When I was an administrator, I thought our center's physician problems were unique to that center. And then I started working across other centers. I opened up another center that had its own unique set of challenges. And then I moved to Arizona, took over an existing center, and it was a completely different world from New York and Connecticut. And I realized everyone's dealing with some version of the same thing. Every center is trying to tackle the same questions: How do we talk to doctors? How do we engage with physicians? How do we keep them accountable? How do we balance owner expectations with the realities of being operationally efficient? How do we align on what makes the ASC successful?

We always assume our biggest problems are financial or regulatory. But a lot of the time, we're dealing with humans, and everybody has a personality. The ASCs that thrive are the ones that have figured out how to build trust with their physicians and align doctors, owners, leadership, and staff around a shared goal.

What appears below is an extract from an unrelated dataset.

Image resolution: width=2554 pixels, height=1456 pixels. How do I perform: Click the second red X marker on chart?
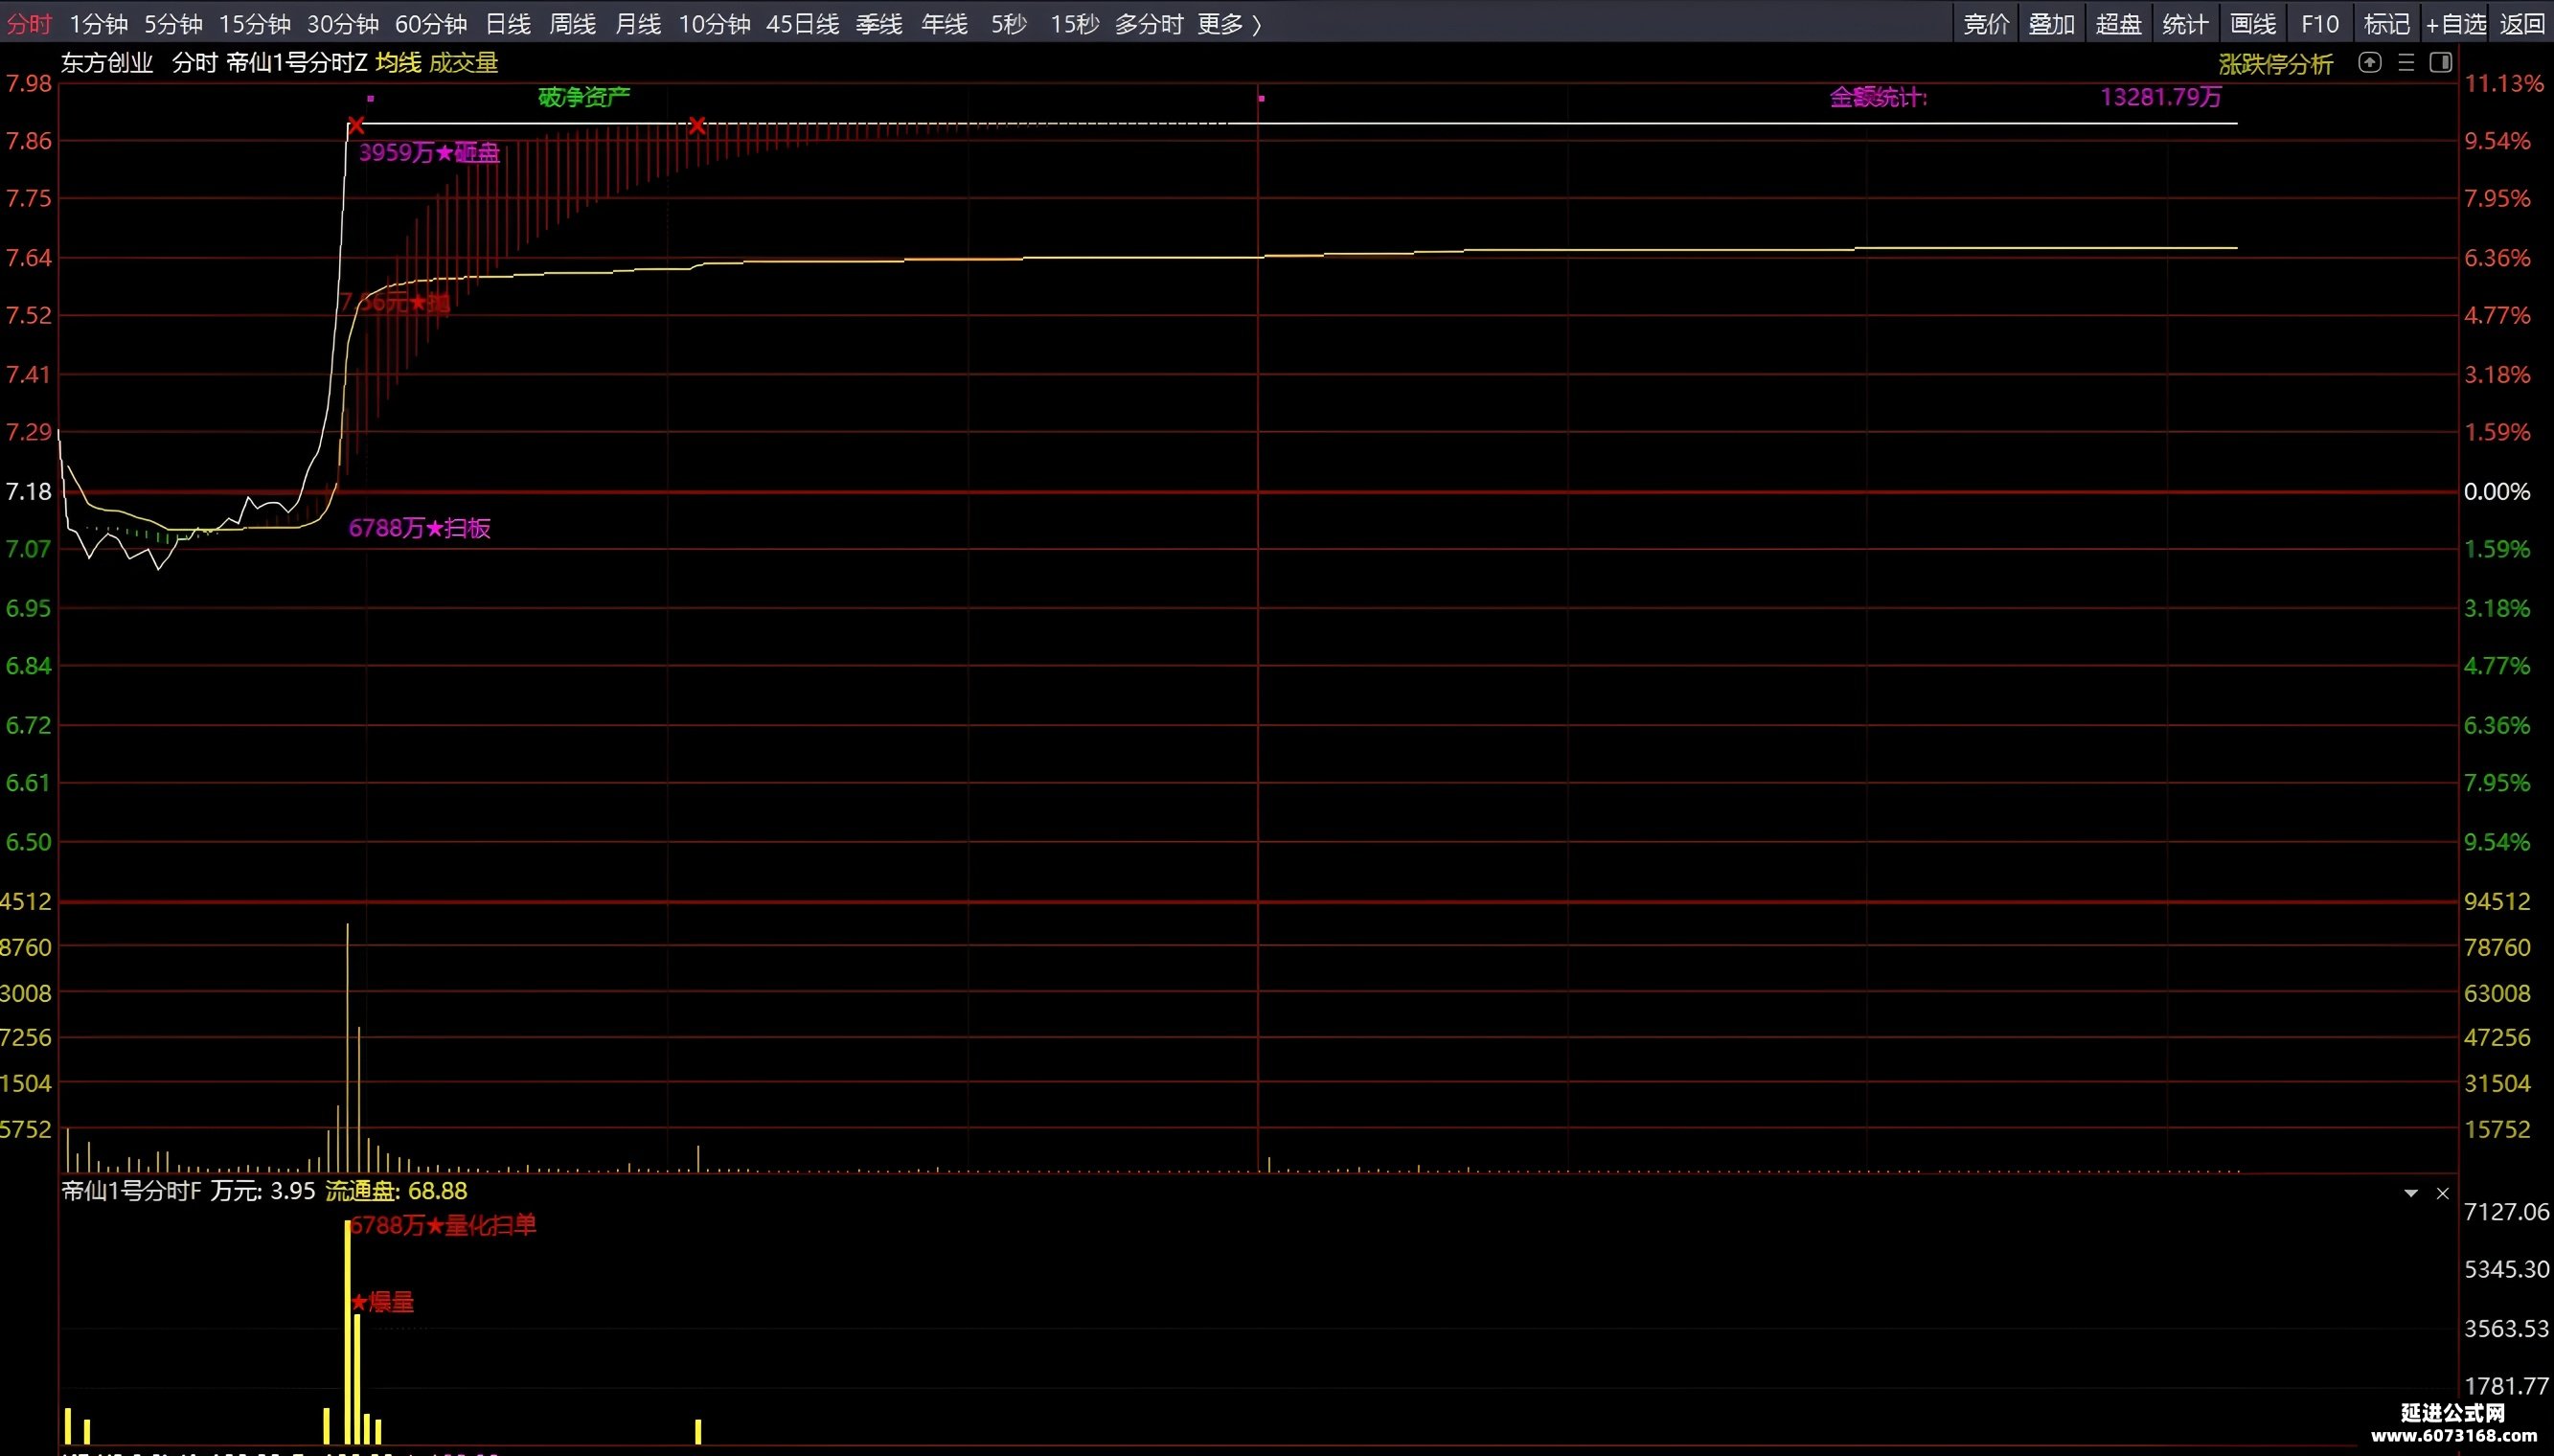697,126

AD: Who should more people in the ASC community be listening to?

DD: Honestly, the boots on the ground.

The ASC administrators and directors of nursing that are dealing with patient care, with patients, with doctors on a day-to-day basis, that's who we should be listening to. And I don't mean this in a disparaging way at all, because I'm one of them, but not the people on a conference stage. Not the consultants that are hired and paid the big bucks. Not the executives at the top looking down, telling you to fix a problem without really giving you a lot of direction on how to fix it. We need to listen to the people that are the boots on the ground. They're the ones living that reality every day, and they know the unique challenges, strengths, and weaknesses of their centers. And if we listen to them, we can mold our own strategy after what the actual needs are.

If you want to know where reimbursement is going, what your payer mix is, what's happening with staffing, who's going on maternity leave or a leave of absence and what impact that has, how doctors are behaving on a day-to-day basis, why supply costs are high for a particular case or vendor, what surveyors are focusing on, ask the administrator. They know all of it. And if they don't, they should, but they do. Some of the smartest people I've met in healthcare run surgery centers. What's interesting is they're some of the smartest people, and no one outside their market knows their name. The ASC industry would benefit more from listening to those voices.

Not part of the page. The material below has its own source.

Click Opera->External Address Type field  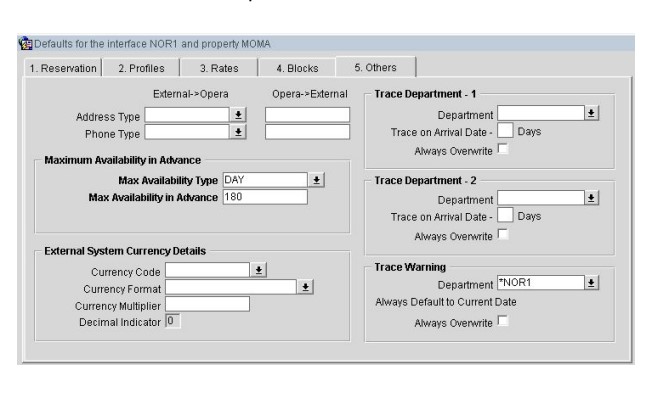(x=307, y=116)
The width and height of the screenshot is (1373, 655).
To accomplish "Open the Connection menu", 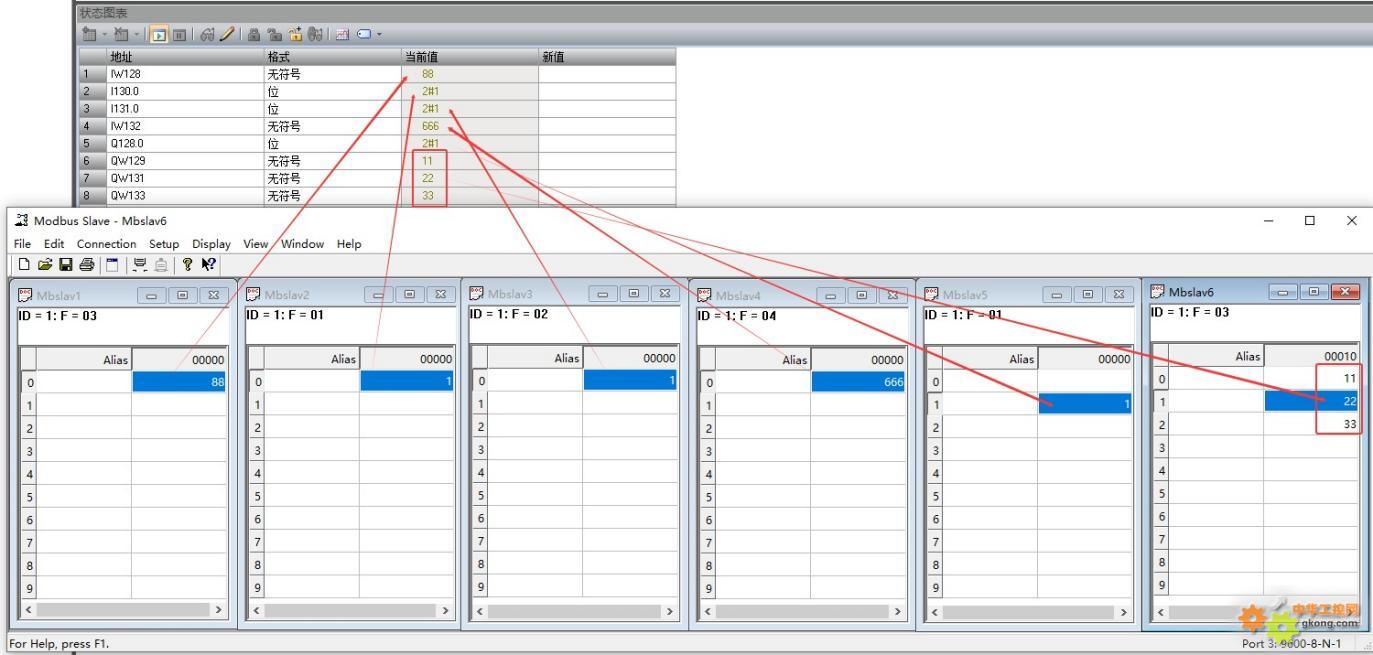I will click(106, 243).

AD: As we close out, is there anything you feel would be important for the CFOs, financial leaders, and operators who read our newsletter?

DD: I think we're entering a completely different era. Matt Searles, the CEO of Merritt, always labels ASCs 1.0, 2.0, 3.0, kind of like the life stage of where we're at. And we're at ASCs 3.0. We started off with physician-owned ASCs, then it transitioned to the JV model with physicians and ASC management companies, and now we're seeing a completely different era where you have health systems partnering with management companies like ours and physicians. These three-way joint ventures are coming to fruition. There's a lot of movement and change within the ASC industry itself.

Traditionally, for years, success has always been driven by volume and growth. But I think the level of sophistication that you need to run a surgery center is the actual metric of success now. The centers that are going to grow and be successful over the next 10 years are the ones that don't just look at data but understand it and know how to develop an action plan from the data they're looking at. Payer strategy, operational performance, all of those are going to be the level of sophistication you need to make your ASC successful. And I don't think there's ever been a greater time for ASC opportunities. It's just knowing how to navigate the changing dynamics in our industry. But we always need to listen, again, to the voices from the people that are boots on the ground.

AD: I love that. Thank you so much for your time today, Danilo.


Danilo D'Aprile is VP of Business Development at Merritt Healthcare and president of the Arizona ASC Association. Athena Doshi is the founder and CEO of Exactrx, an AI-powered revenue cycle management platform that prevents contract underpayments for ASCs and outpatient provider groups.